Early and mail voting exploded across the nation — in battlegrounds and in states where the outcome was never in doubt. In Montana, which Trump won in 2016 by 20 percentage points, the number of votes cast as of Sunday approached 96 percent of 2016 levels. Hawaii, which Clinton won by 32 points, surpassed the 2016 count last week.
The numbers have been most dramatic in Texas, where voters surged to the polls despite some of the most restrictive voting rules in the nation. After advocates lost court battles to allow anyone to vote by mail during the pandemic or expand ballot drop-off locations, undeterred Texans shattered previous turnout records.
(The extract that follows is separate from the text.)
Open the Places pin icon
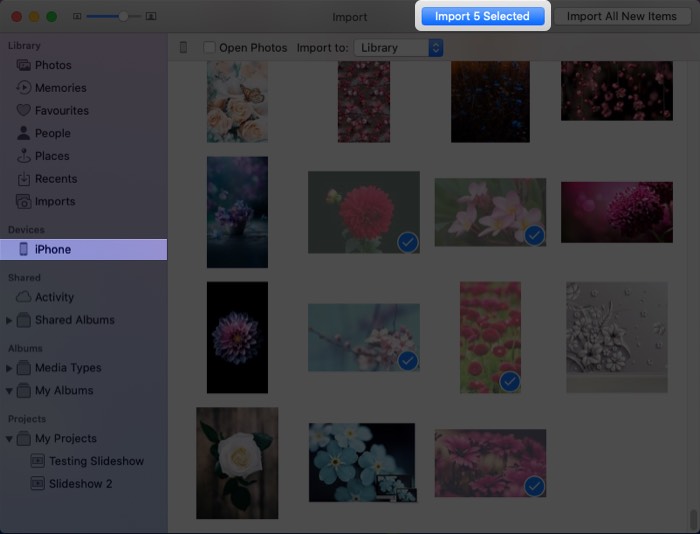The width and height of the screenshot is (700, 534). tap(24, 156)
By Sunday, more than 9.7 million votes had been logged — a stunning 108 percent of the total vote count in 2016, with Election Day voting still to come.
“It blew us away,” Davis said. “There was this pent-up enthusiasm of voters who wanted to get it done.”
Still, amid all the celebration of such milestones, this year’s battles have taken a toll on some voters’ faith in the process.
Jean Thomas, a straight-ticket Republican voter who was passing out GOP literature at a polling location north of Charlotte on Friday, said she was so intent on casting a ballot for Trump that she voted early — and then checked her status on the state elections board website every day until her vote registered.
“I don’t usually do that,” she said. “I don’t trust the system. I don’t trust the mail, period. I wouldn’t consider it.”
Jordan Rudner, 26, a law student in California who is registered to vote in Dallas, said she never received her absentee ballot, despite hours on the phone with elections officials. She ended up spending more than $600 to fly home to cast her vote for Biden on Friday, Texas’s final day of early voting. An election judge had to call the county elections office to cancel her mail ballot before she could vote in person, she said.
“The amount of effort that I expended to cast my ballot, which should be a fairly simple process, is not something that most people can do or are willing to do,” Rudner said. “And they shouldn’t have to.”
Arelis R. Hernández in San Antonio and Pam Kelley in Charlotte contributed to this report.